**REQUIRED WORK**. Each record is to be printed exactly as given, down to the last mark.

---------- AVAILABLE DATA ----------

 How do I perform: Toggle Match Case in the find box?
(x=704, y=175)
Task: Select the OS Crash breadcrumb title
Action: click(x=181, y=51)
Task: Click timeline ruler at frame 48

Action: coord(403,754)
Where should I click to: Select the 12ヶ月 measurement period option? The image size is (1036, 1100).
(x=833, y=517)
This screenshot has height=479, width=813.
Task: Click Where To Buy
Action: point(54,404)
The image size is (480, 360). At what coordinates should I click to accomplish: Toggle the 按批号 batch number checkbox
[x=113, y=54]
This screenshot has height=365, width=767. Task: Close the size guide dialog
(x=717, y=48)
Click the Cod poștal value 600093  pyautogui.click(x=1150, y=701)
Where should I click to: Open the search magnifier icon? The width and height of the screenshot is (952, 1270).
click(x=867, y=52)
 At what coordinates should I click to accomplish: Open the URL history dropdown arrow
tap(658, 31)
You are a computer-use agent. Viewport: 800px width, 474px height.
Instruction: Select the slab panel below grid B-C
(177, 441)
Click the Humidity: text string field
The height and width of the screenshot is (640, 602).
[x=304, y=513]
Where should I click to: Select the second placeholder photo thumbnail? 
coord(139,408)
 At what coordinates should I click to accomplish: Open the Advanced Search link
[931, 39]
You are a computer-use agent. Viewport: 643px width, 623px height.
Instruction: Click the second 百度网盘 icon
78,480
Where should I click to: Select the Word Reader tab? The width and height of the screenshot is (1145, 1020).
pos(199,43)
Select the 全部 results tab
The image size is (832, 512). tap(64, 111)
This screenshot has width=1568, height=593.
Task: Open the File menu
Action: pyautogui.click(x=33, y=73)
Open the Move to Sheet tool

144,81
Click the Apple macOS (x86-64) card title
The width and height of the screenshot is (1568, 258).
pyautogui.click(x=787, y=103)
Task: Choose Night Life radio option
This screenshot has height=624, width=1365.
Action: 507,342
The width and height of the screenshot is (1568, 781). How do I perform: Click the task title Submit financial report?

----------

**SOLUTION TO THIS TASK**.
 How do I perform: Toggle Match Case in the find box?
(x=704, y=175)
Task: Select the OS Crash breadcrumb title
Action: click(x=181, y=51)
Task: Click timeline ruler at frame 48

Action: coord(403,754)
Where should I click to: Select the 12ヶ月 measurement period option? The image size is (1036, 1100).
(x=833, y=517)
This screenshot has height=479, width=813.
Task: Click Where To Buy
Action: point(54,404)
The image size is (480, 360). At what coordinates should I click to accomplish: Toggle the 按批号 batch number checkbox
[x=113, y=54]
This screenshot has height=365, width=767. Task: Close the size guide dialog
(x=717, y=48)
Click the Cod poștal value 600093  pyautogui.click(x=1150, y=701)
Where should I click to: Open the search magnifier icon? The width and height of the screenshot is (952, 1270).
click(x=867, y=52)
 At what coordinates should I click to accomplish: Open the URL history dropdown arrow
tap(658, 31)
You are a computer-use agent. Viewport: 800px width, 474px height.
Instruction: Select the slab panel below grid B-C
(177, 441)
Click the Humidity: text string field
The height and width of the screenshot is (640, 602).
[x=304, y=513]
Where should I click to: Select the second placeholder photo thumbnail? 
coord(139,408)
 At what coordinates should I click to accomplish: Open the Advanced Search link
[931, 39]
You are a computer-use agent. Viewport: 643px width, 623px height.
Instruction: Click the second 百度网盘 icon
78,480
Where should I click to: Select the Word Reader tab? The width and height of the screenshot is (1145, 1020).
pos(199,43)
Select the 全部 results tab
The image size is (832, 512). tap(64, 111)
This screenshot has width=1568, height=593.
Task: Open the File menu
Action: pyautogui.click(x=33, y=73)
Open the Move to Sheet tool

144,81
Click the Apple macOS (x86-64) card title
The width and height of the screenshot is (1568, 258).
pyautogui.click(x=787, y=103)
Task: Choose Night Life radio option
This screenshot has height=624, width=1365.
Action: 507,342
The width and height of the screenshot is (1568, 781). How do I perform: Click the task title Submit financial report?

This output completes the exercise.